(Dataset entries)

========================================

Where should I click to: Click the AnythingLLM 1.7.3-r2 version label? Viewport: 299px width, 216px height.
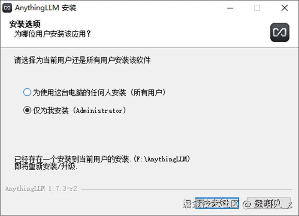pyautogui.click(x=41, y=189)
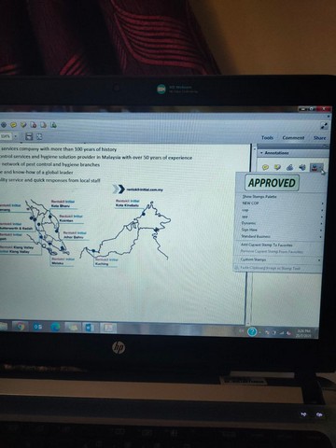Select the Attach File annotation tool

click(290, 167)
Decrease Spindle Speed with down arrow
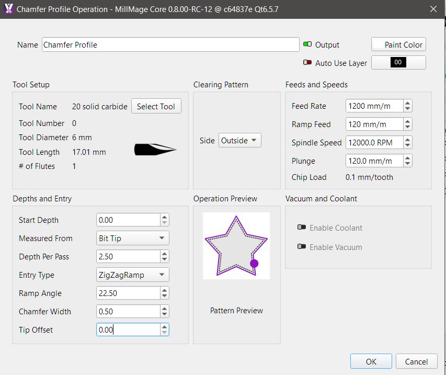Image resolution: width=446 pixels, height=375 pixels. [x=408, y=145]
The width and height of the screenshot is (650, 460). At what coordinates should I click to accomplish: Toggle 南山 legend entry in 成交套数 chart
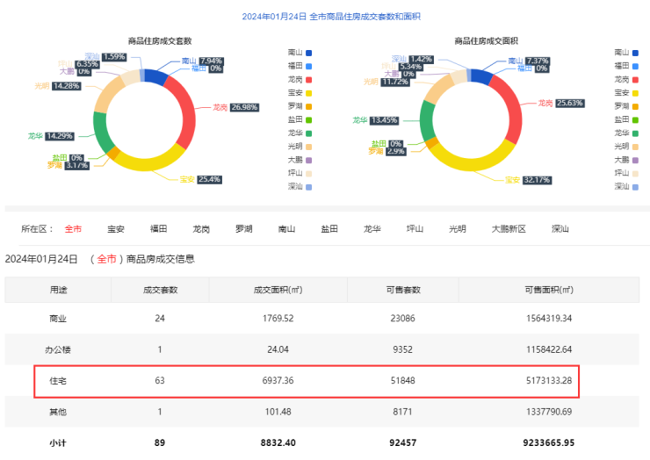click(299, 53)
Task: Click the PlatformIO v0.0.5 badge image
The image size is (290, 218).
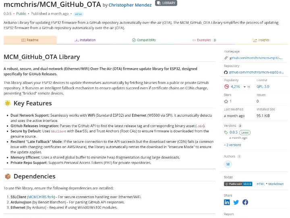Action: pyautogui.click(x=238, y=184)
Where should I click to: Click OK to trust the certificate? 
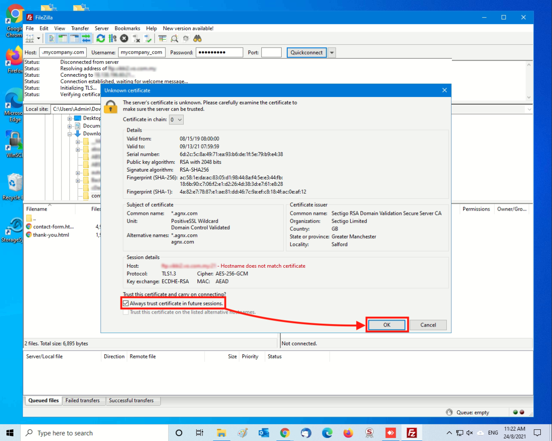(x=386, y=325)
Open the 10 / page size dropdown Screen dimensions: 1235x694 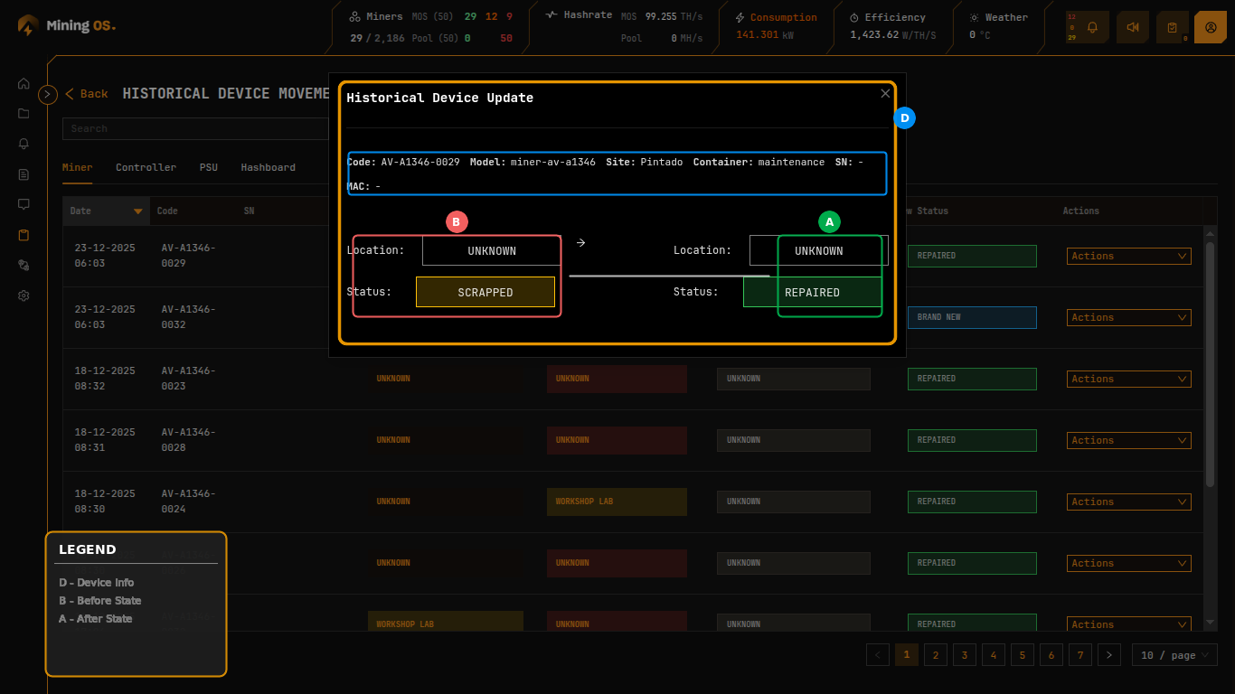pyautogui.click(x=1174, y=655)
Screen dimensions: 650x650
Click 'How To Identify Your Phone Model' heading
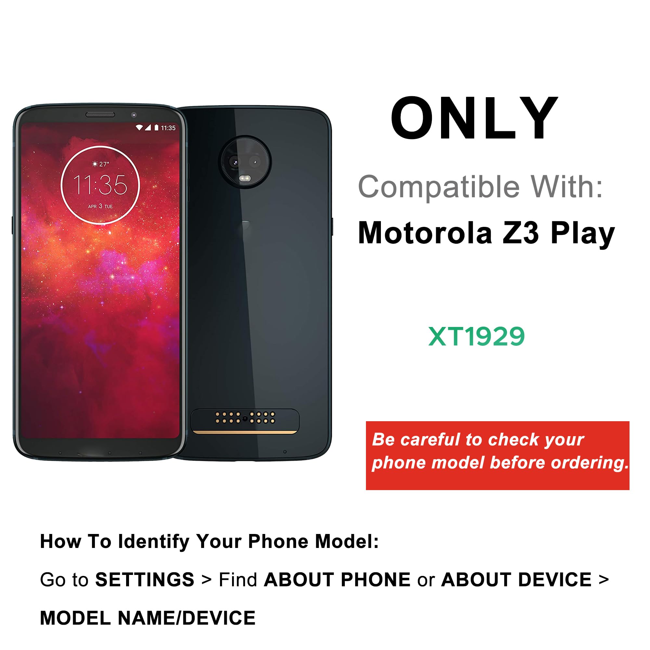click(209, 541)
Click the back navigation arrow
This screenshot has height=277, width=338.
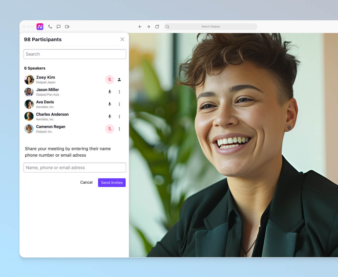tap(140, 27)
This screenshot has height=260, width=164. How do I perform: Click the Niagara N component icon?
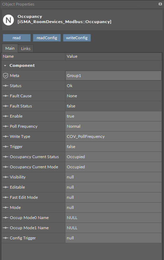8,20
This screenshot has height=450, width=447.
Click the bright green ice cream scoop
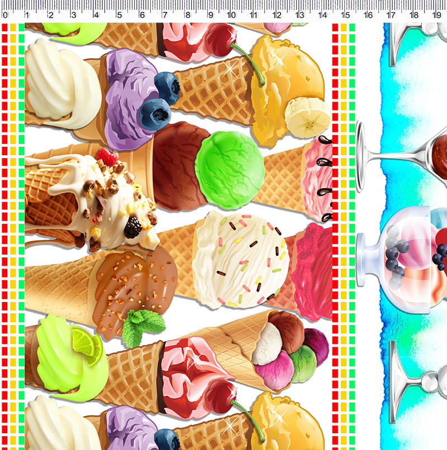(x=229, y=162)
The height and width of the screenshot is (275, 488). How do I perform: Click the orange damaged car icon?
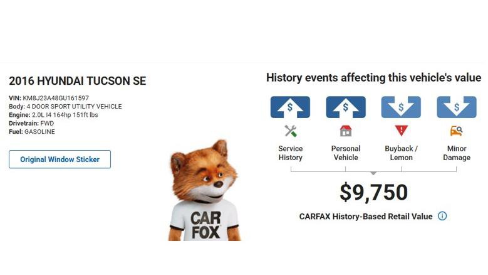457,131
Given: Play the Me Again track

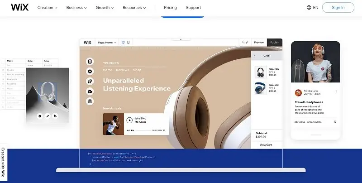Looking at the screenshot, I should [x=129, y=120].
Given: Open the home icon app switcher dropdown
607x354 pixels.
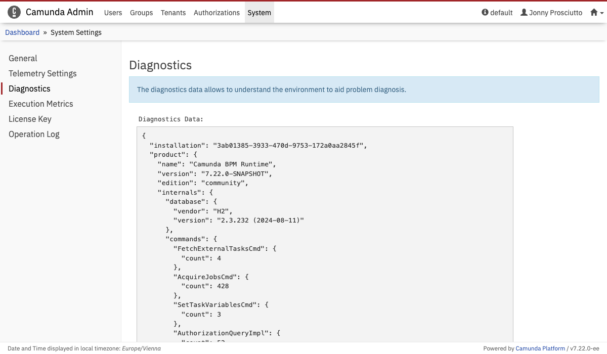Looking at the screenshot, I should pos(597,13).
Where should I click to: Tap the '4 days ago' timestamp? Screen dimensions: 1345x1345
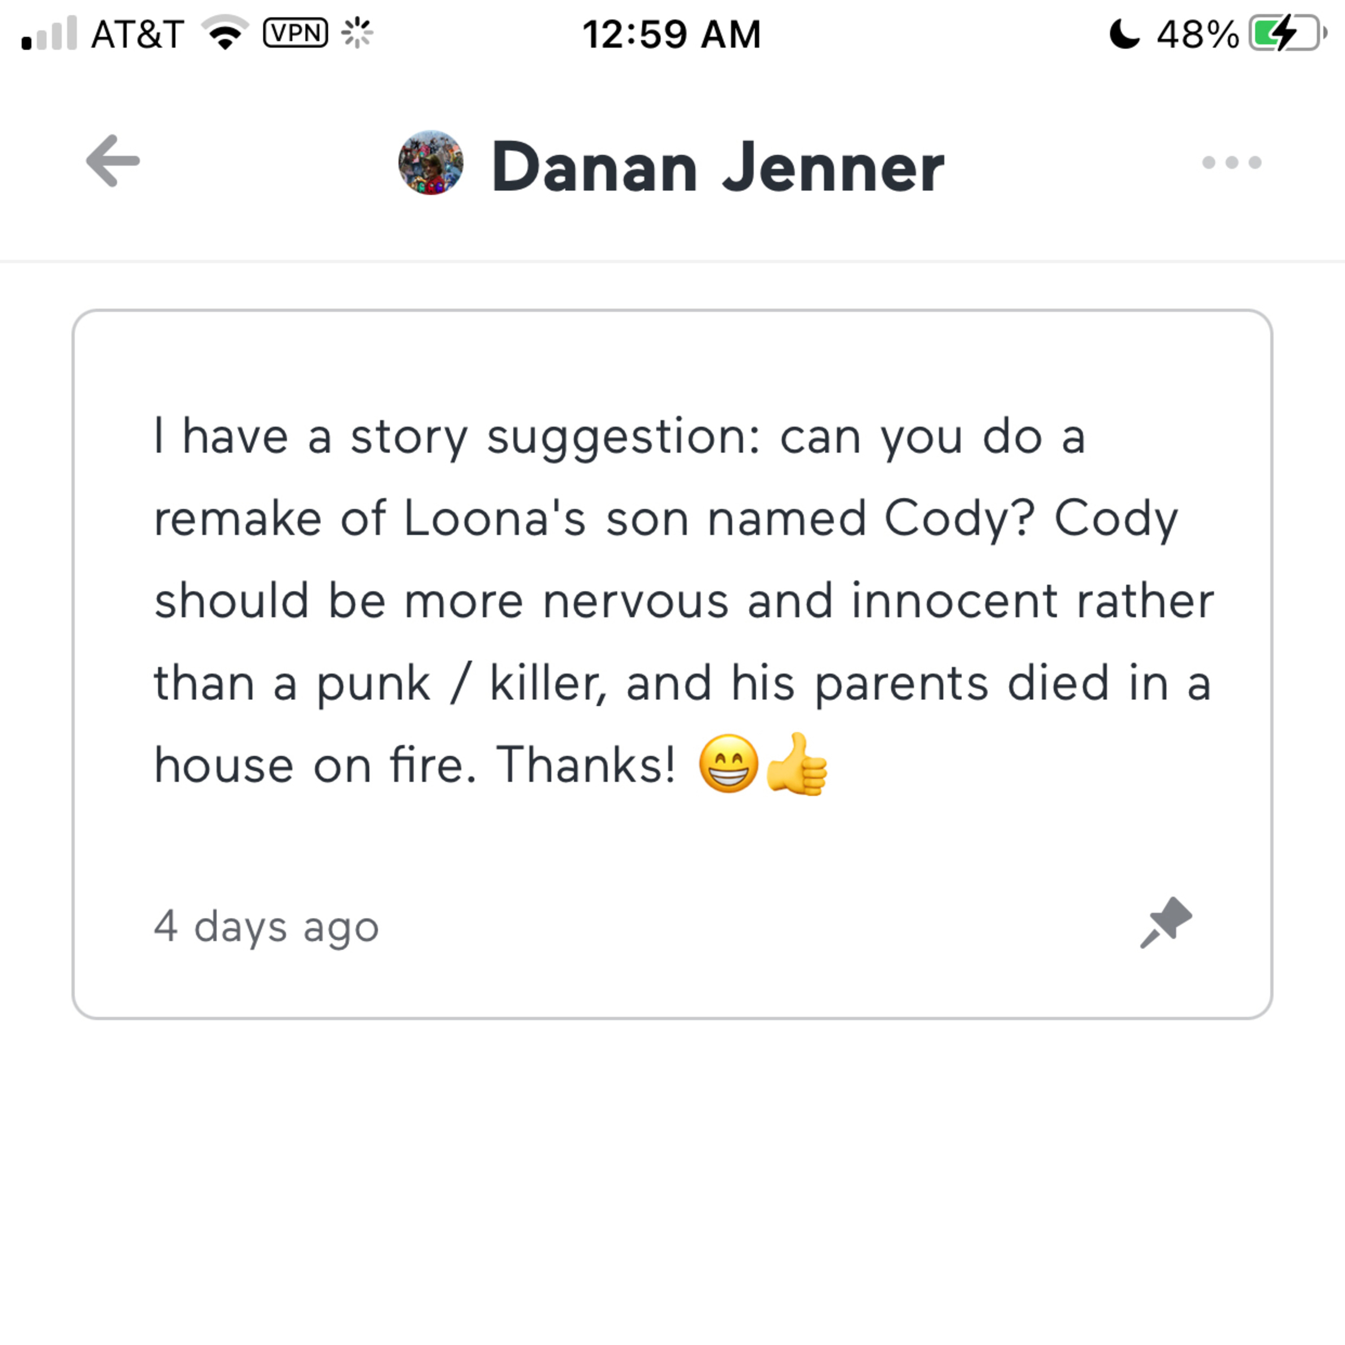266,927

========================================

Lines before the one containing "607x354 pixels." are not wanted; write out that line and every later line through the end of the data above, exactly, without pictures.

*Reply:*
607x354 pixels.
Looking at the screenshot, I should pos(597,13).
Where should I click to: Tap the '4 days ago' timestamp? Screen dimensions: 1345x1345
266,927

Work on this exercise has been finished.